• ASSIGNMENT:
What is needed is an exact copy of the data below, pictures excluded.

------------------------------------------------------------

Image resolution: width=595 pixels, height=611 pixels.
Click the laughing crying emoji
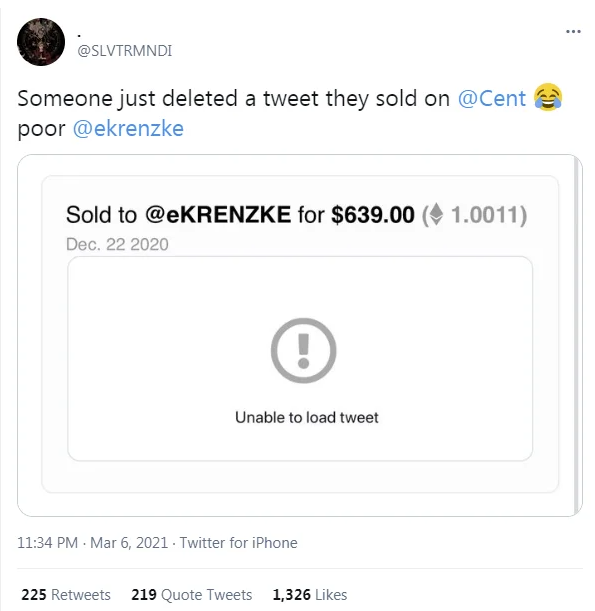548,97
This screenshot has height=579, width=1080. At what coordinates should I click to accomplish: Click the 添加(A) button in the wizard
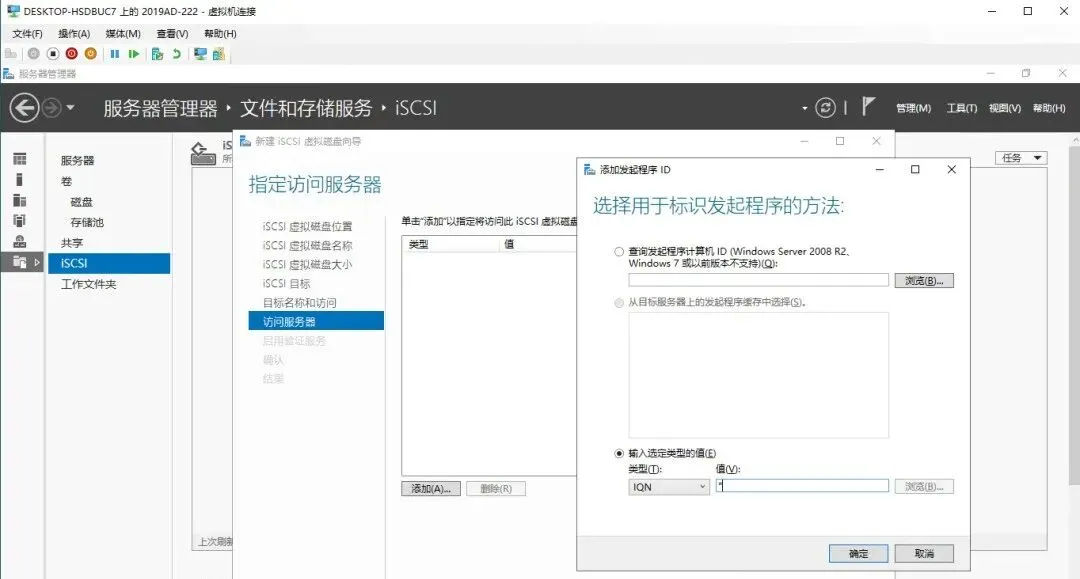point(430,488)
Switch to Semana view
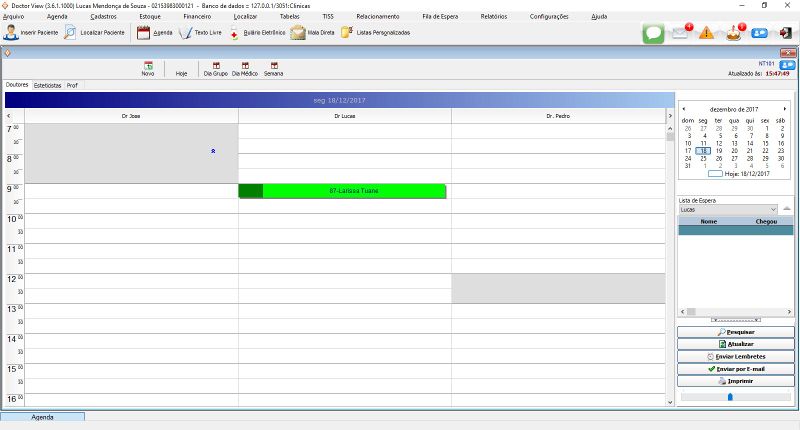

------------------------------------------------------------

• RESPONSE FOR THIS EXERCISE:
Image resolution: width=595 pixels, height=611 pixels.
Click the laughing crying emoji
548,97
This screenshot has height=579, width=1080. At what coordinates should I click to accomplish: Click the 添加(A) button in the wizard
point(430,488)
Switch to Semana view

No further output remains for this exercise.